* _Set task_: Pull every line of text from the listing below and reproduce each one word for word, omitting the pictures.

-- Start Dataset --

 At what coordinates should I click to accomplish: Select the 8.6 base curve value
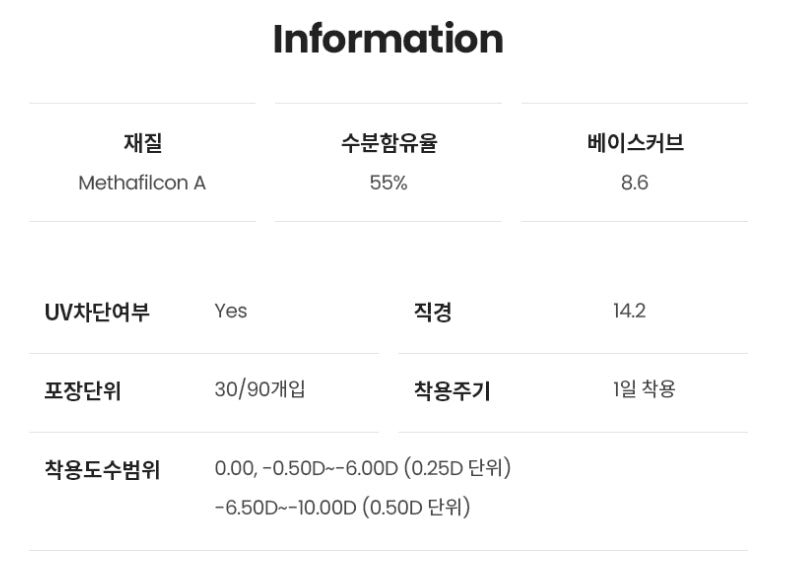[x=635, y=184]
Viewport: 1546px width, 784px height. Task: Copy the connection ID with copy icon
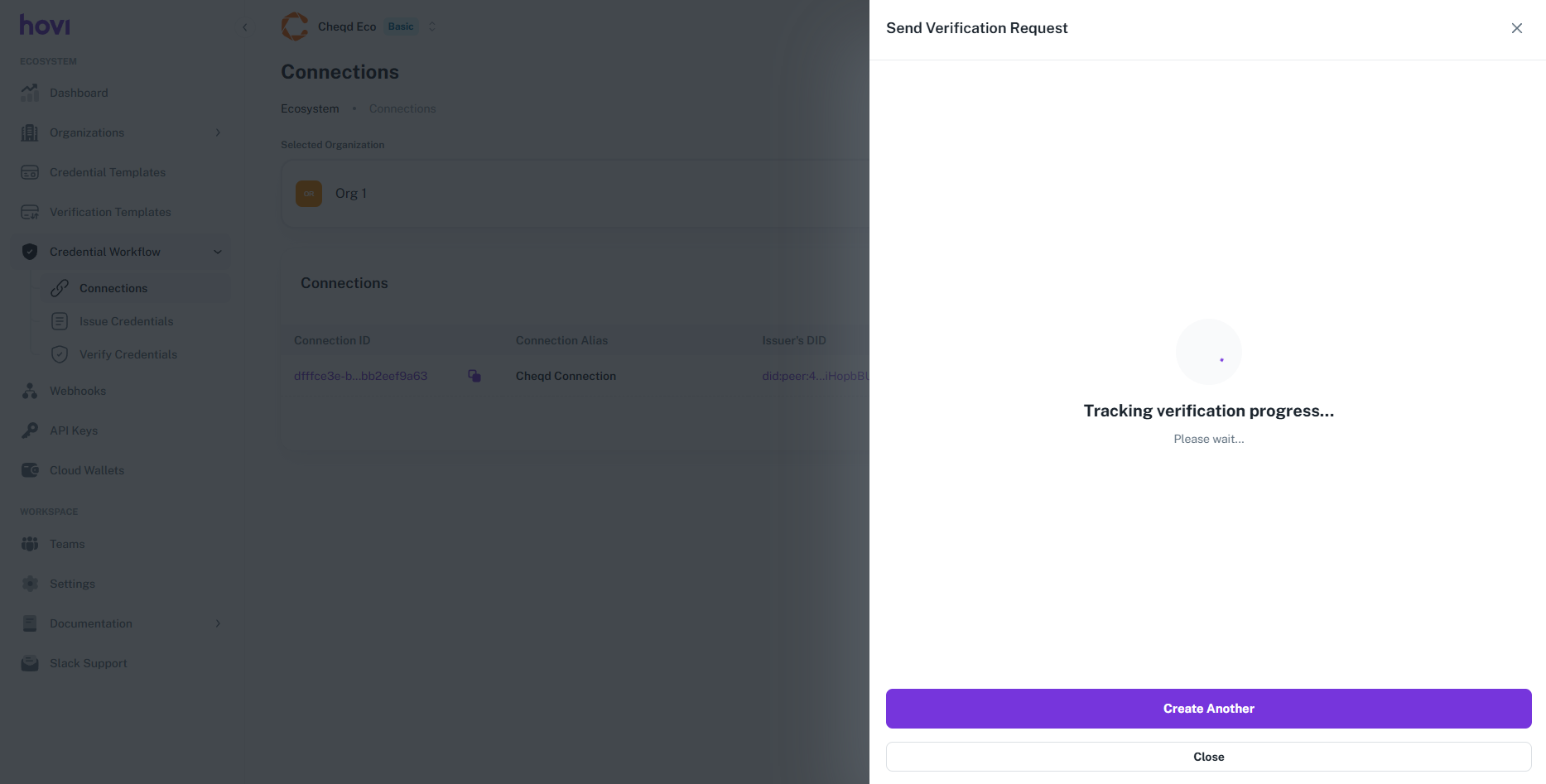[x=474, y=376]
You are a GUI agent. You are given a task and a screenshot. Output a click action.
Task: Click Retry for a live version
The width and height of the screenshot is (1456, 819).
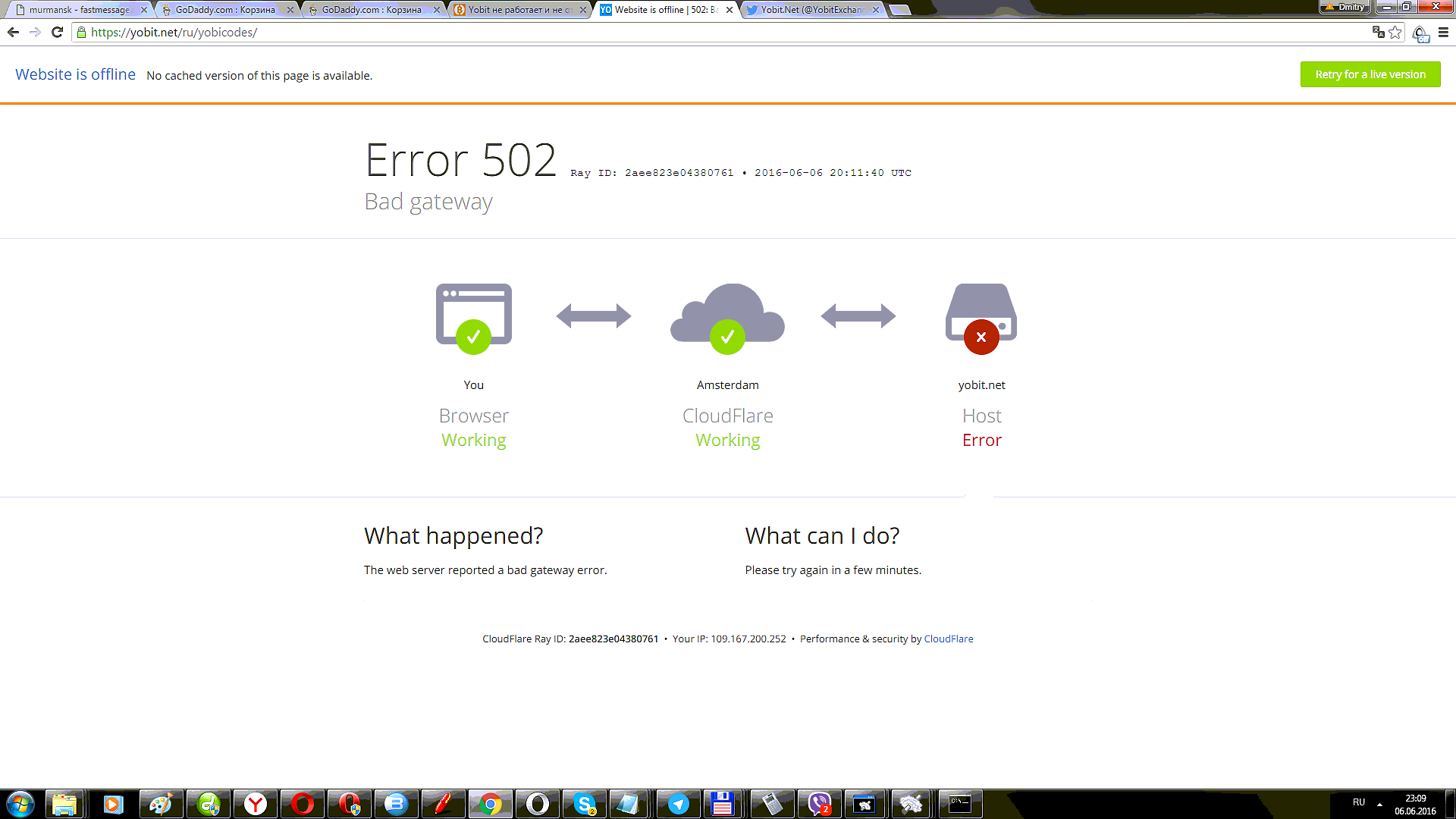[1370, 74]
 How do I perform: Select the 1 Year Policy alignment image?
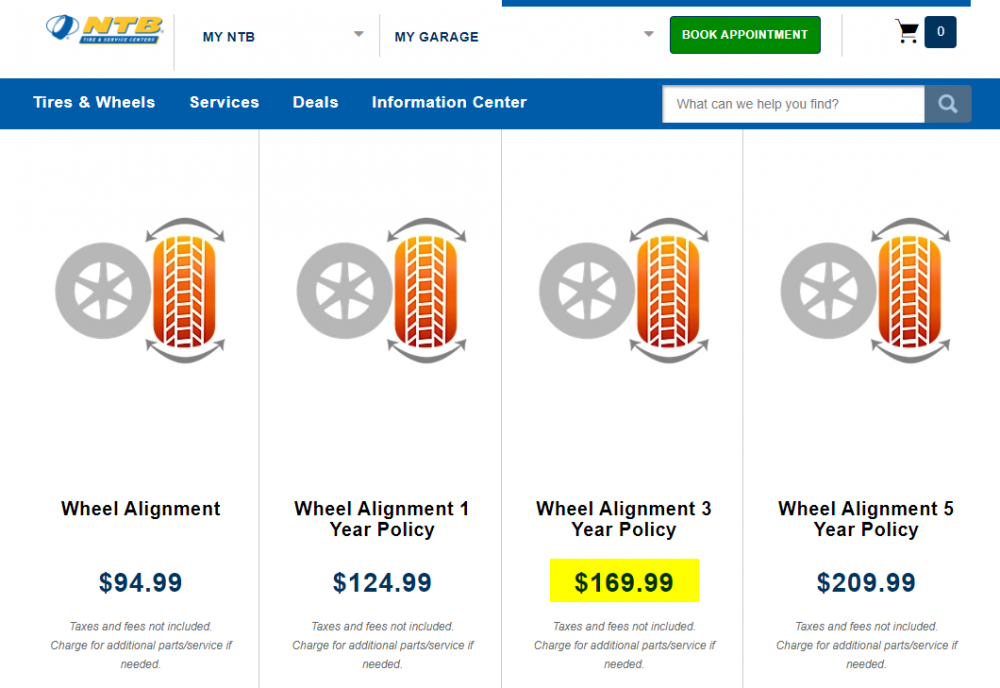(382, 290)
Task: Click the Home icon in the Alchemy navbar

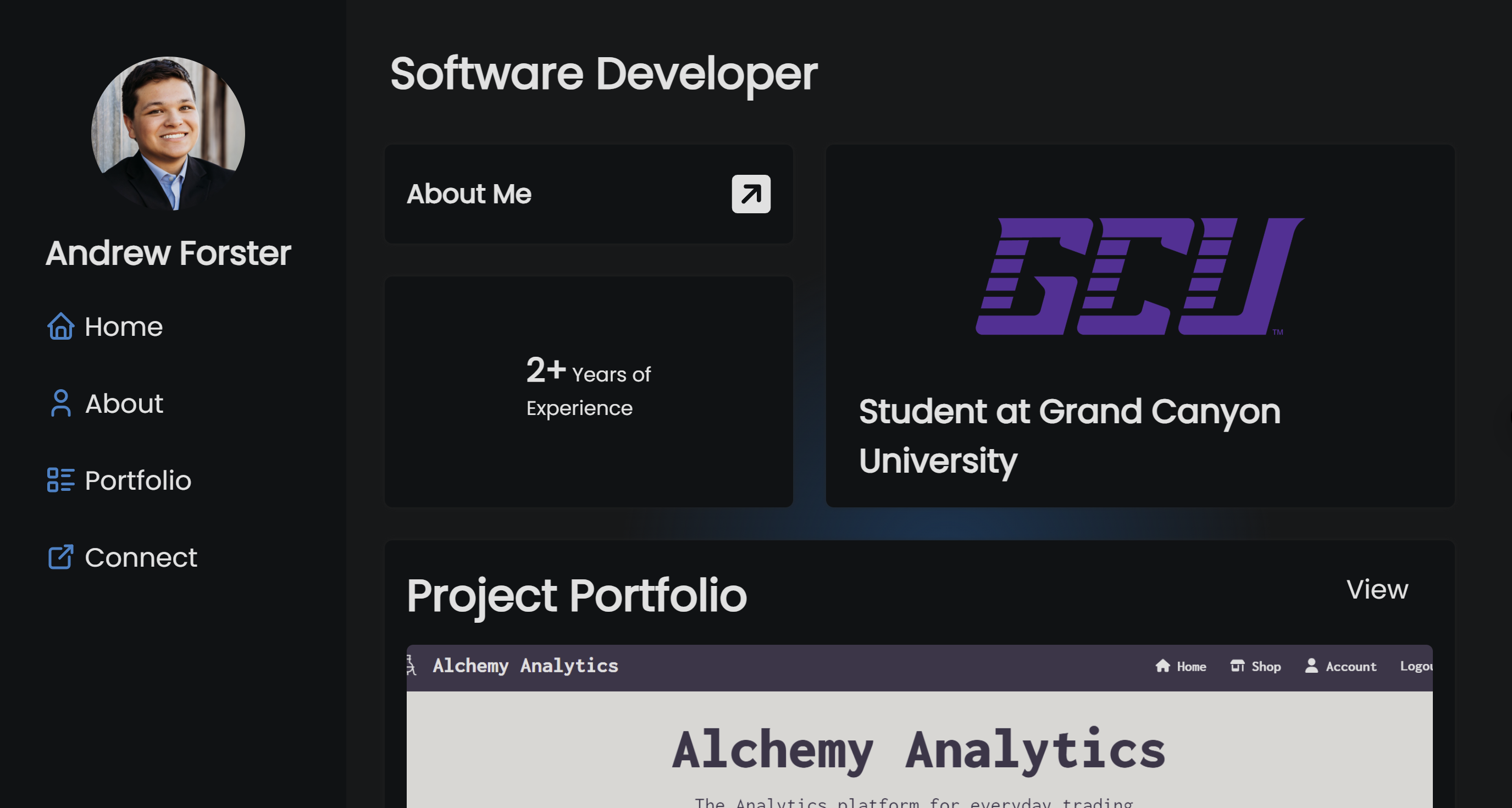Action: pyautogui.click(x=1163, y=666)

-- End Dataset --

* _Solution to the exercise_:
 At what coordinates should I click to accomplish: Select the 8.6 base curve value
[x=635, y=184]
Viewport: 1546px width, 784px height. Task: Copy the connection ID with copy icon
[x=474, y=376]
You are a GUI agent. You are given a task and a screenshot. Output a click action.
Task: Click Retry for a live version
The width and height of the screenshot is (1456, 819).
[1370, 74]
 How do I perform: Select the 1 Year Policy alignment image?
(382, 290)
Task: Click the Home icon in the Alchemy navbar

Action: pyautogui.click(x=1163, y=666)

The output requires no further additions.